[DATA RECORDS]

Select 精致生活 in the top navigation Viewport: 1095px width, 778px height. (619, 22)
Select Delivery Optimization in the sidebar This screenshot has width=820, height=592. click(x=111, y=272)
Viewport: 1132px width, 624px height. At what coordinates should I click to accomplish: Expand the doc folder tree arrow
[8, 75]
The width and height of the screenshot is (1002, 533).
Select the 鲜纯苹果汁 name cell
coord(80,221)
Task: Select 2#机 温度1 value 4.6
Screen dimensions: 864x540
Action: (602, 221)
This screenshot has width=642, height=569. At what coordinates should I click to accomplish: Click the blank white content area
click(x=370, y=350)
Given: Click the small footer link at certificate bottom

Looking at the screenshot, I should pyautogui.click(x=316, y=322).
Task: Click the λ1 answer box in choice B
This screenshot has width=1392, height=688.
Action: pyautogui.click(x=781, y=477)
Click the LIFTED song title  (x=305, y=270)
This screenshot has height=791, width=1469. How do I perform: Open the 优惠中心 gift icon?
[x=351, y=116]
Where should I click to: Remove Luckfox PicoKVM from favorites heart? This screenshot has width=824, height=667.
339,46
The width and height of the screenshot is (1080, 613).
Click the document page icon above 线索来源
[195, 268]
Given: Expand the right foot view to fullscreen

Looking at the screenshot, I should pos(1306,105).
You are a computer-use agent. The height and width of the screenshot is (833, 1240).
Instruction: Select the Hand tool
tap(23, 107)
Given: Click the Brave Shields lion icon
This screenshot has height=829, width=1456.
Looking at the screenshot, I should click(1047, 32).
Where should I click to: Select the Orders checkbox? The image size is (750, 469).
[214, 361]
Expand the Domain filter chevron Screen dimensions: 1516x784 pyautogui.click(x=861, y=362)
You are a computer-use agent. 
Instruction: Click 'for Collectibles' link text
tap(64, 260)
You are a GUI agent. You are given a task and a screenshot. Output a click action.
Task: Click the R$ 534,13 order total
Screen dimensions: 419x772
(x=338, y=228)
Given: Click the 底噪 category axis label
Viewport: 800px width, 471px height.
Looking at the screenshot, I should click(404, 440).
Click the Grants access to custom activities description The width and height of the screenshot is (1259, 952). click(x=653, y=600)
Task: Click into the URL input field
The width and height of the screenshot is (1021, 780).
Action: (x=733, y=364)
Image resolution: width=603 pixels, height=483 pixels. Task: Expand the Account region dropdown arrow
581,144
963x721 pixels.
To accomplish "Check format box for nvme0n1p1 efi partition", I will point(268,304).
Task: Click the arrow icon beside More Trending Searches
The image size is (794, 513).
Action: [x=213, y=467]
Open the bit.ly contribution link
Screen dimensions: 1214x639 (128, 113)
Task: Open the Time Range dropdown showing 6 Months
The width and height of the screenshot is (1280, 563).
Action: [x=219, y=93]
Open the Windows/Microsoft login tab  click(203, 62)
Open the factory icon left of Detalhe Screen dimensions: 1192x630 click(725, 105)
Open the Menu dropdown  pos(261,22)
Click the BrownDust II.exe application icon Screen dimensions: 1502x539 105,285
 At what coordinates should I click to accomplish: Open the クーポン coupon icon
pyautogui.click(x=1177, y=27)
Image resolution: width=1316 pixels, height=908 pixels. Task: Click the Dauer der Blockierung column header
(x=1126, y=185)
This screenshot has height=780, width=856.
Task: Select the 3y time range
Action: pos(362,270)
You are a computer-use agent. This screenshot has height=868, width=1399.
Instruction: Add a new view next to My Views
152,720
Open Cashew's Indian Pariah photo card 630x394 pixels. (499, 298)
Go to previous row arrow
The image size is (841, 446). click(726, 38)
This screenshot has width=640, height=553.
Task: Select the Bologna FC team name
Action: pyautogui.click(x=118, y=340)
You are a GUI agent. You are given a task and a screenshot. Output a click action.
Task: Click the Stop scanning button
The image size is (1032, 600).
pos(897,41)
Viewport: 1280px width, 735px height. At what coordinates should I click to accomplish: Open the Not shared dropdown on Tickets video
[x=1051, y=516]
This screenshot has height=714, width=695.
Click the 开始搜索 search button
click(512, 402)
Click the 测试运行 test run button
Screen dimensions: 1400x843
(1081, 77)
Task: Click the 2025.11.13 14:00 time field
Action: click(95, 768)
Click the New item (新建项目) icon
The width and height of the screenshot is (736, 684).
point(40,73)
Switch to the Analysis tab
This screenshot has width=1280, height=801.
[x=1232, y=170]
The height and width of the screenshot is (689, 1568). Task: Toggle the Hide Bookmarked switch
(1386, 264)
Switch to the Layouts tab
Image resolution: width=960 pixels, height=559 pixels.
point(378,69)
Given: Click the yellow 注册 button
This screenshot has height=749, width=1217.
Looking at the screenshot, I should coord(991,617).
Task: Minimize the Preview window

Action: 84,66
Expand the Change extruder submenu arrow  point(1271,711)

[/DATA RECORDS]

**WHAT IS BEING ASKED:** Look for the word "agent" in the listing above, and copy every line where you find it.

**RESULT:**
You are a computer-use agent. The height and width of the screenshot is (833, 1240).
You are a computer-use agent. 
You are a GUI agent. You are given a task and a screenshot. Output a click action.
You are a computer-use agent. This screenshot has height=868, width=1399.
You are a GUI agent. You are given a task and a screenshot. Output a click action.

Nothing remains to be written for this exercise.